MicroRNA-224 upregulation and AKT activation synergistically predict poor prognosis in patients with hepatocellular carcinoma.

Previous evidence has shown that microRNA (miR)-224 may function as an onco-miRNA in hepatocellular carcinoma (HCC) cells by activating AKT signaling. However, little is known about the clinical significance of the combined expression of miR-224 and phosphorylated-AKT (pAKT) on human HCC. The aim of this study was to investigate the synergistical influence of miR-224 and pAKT on clinical characteristics and prognosis in patients with HCC. One-hundred and thirty HCC patients who had undergone curative liver resection were selected. In situ hybridization and immunohistochemistry were respectively performed to detect the expression of miR-224 and pAKT in the respective tumors. Compared with the adjacent nonneoplastic liver tissues, the expression levels of miR-224 and pAKT protein in HCC tissues were both significantly increased (both P<0.001). In addition, the combined upregulation of miR-224 and pAKT protein was significantly associated with serum AFP (P=0.01), tumor stage (P=0.002) and tumor grade (P=0.008). Moreover, HCC patients highly expressing both miR-224 and pAKT protein had worse 5-year disease-free survival and 5-year overall survival (both P<0.001).
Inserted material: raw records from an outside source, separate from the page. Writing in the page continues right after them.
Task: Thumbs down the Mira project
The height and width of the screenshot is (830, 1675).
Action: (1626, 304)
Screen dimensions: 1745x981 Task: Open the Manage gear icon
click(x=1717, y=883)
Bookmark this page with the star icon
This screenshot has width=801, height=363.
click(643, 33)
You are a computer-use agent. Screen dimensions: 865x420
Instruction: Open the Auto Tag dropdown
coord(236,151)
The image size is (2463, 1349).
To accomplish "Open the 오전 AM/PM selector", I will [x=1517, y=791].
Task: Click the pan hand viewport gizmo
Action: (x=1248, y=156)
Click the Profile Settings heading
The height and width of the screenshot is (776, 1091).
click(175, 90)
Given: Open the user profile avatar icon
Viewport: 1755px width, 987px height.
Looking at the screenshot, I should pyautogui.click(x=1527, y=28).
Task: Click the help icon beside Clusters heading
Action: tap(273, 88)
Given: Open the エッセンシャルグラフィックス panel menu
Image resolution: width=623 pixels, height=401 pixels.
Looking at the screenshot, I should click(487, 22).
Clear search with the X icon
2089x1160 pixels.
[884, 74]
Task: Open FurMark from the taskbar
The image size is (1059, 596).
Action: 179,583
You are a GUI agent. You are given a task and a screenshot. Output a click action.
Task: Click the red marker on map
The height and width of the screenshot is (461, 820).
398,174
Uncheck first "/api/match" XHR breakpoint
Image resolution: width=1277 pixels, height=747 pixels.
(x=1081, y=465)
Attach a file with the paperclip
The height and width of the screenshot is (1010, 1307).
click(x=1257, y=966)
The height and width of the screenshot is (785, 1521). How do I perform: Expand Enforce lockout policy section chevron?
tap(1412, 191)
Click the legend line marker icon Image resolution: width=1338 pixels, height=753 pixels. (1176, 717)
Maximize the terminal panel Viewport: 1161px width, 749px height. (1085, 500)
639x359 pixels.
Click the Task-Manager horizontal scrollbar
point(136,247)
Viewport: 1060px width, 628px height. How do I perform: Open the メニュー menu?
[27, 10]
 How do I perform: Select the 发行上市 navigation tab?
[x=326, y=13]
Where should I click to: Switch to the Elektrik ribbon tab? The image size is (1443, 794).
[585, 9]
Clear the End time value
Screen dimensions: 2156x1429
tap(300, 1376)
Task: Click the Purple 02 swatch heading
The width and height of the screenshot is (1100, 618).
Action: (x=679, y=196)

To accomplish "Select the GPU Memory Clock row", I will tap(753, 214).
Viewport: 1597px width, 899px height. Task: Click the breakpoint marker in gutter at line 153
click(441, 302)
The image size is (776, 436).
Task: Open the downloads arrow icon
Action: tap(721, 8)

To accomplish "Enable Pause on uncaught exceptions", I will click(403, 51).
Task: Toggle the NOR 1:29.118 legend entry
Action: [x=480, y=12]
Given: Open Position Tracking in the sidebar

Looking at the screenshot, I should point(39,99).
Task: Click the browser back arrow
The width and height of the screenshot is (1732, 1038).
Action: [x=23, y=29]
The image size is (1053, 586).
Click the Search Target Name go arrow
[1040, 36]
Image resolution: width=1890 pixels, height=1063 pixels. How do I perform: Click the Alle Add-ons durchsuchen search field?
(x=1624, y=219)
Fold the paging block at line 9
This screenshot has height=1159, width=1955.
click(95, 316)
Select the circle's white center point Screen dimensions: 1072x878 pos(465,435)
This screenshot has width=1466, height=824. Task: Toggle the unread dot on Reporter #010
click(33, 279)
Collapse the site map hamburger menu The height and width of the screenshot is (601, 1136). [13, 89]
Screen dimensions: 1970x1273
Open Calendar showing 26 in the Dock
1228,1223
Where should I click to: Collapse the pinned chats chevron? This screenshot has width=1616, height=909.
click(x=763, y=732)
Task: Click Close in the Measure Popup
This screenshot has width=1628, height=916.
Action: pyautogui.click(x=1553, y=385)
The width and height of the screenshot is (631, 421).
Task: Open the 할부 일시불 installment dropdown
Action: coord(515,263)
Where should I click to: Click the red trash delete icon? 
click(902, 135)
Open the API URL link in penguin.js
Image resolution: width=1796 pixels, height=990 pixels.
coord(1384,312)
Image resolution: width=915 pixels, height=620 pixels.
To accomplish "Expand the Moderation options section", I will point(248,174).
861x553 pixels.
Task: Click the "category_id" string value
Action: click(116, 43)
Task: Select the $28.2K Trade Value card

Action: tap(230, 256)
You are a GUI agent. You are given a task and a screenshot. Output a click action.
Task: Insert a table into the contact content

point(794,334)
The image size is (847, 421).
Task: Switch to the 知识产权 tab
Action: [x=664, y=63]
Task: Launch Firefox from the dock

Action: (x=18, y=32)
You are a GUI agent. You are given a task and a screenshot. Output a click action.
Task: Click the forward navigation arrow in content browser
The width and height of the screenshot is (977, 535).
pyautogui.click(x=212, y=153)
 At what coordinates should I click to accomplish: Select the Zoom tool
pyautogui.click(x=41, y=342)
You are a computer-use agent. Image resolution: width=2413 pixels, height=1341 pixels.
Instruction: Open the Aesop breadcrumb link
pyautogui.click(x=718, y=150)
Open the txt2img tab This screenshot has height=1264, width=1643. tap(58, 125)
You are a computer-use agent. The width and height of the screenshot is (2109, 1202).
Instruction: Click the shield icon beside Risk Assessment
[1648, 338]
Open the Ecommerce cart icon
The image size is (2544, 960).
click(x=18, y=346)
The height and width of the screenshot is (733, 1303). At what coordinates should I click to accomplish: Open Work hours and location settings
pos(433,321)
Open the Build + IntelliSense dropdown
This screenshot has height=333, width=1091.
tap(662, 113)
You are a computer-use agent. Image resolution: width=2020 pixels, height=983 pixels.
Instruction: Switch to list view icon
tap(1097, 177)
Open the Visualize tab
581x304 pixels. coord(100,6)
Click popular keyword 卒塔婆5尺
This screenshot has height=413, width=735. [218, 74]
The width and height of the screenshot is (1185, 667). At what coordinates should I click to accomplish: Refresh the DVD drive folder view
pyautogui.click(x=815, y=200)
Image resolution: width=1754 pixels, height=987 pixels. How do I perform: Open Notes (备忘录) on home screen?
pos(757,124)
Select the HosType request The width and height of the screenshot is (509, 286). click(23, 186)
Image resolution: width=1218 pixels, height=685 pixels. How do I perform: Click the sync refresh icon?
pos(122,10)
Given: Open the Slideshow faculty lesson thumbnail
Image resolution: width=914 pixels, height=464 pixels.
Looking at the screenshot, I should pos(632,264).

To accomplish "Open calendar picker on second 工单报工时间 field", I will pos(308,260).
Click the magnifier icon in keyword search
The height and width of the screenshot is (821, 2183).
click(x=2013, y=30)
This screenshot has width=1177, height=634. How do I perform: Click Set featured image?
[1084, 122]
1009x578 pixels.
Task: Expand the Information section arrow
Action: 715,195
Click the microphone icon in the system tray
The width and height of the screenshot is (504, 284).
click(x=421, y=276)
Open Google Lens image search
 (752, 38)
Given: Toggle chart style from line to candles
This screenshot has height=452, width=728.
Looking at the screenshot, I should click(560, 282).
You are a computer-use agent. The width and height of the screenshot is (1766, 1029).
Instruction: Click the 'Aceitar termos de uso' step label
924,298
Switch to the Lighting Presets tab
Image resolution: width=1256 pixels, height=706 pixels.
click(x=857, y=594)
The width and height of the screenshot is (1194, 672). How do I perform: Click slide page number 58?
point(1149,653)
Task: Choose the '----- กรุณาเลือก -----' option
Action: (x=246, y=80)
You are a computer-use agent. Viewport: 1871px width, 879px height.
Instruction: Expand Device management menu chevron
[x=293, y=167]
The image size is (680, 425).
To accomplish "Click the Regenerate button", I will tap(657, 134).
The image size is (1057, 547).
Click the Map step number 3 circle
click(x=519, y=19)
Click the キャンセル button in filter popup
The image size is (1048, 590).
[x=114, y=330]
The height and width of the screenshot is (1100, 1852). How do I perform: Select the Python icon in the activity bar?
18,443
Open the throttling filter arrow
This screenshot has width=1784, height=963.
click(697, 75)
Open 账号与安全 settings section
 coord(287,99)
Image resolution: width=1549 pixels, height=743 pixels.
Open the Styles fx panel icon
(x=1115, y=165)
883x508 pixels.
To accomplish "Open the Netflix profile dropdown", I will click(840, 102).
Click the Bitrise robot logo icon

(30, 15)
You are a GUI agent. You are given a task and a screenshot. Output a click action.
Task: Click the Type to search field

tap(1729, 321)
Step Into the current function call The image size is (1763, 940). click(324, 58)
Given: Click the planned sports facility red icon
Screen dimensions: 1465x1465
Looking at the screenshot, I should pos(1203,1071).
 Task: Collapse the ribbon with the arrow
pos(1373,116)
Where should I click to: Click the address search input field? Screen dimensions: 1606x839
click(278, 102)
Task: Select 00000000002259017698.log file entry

Furthermore, the Cox proportional hazards model showed that the combined upregulation of miR-224 and pAKT protein (miR-224-high/pAKT-high) may be independent poor prognostic factors for both 5-year disease-free survival (P=0.008) and 5-year overall survival (P=0.01) in HCC. These results indicate for the first time that miR-224 upregulation and AKT activation may synergistically associate with tumor progression of HCC. The combined high expression of miR-224 and pAKT may be a potential indicator for predicting unfavorable prognosis in HCC patients.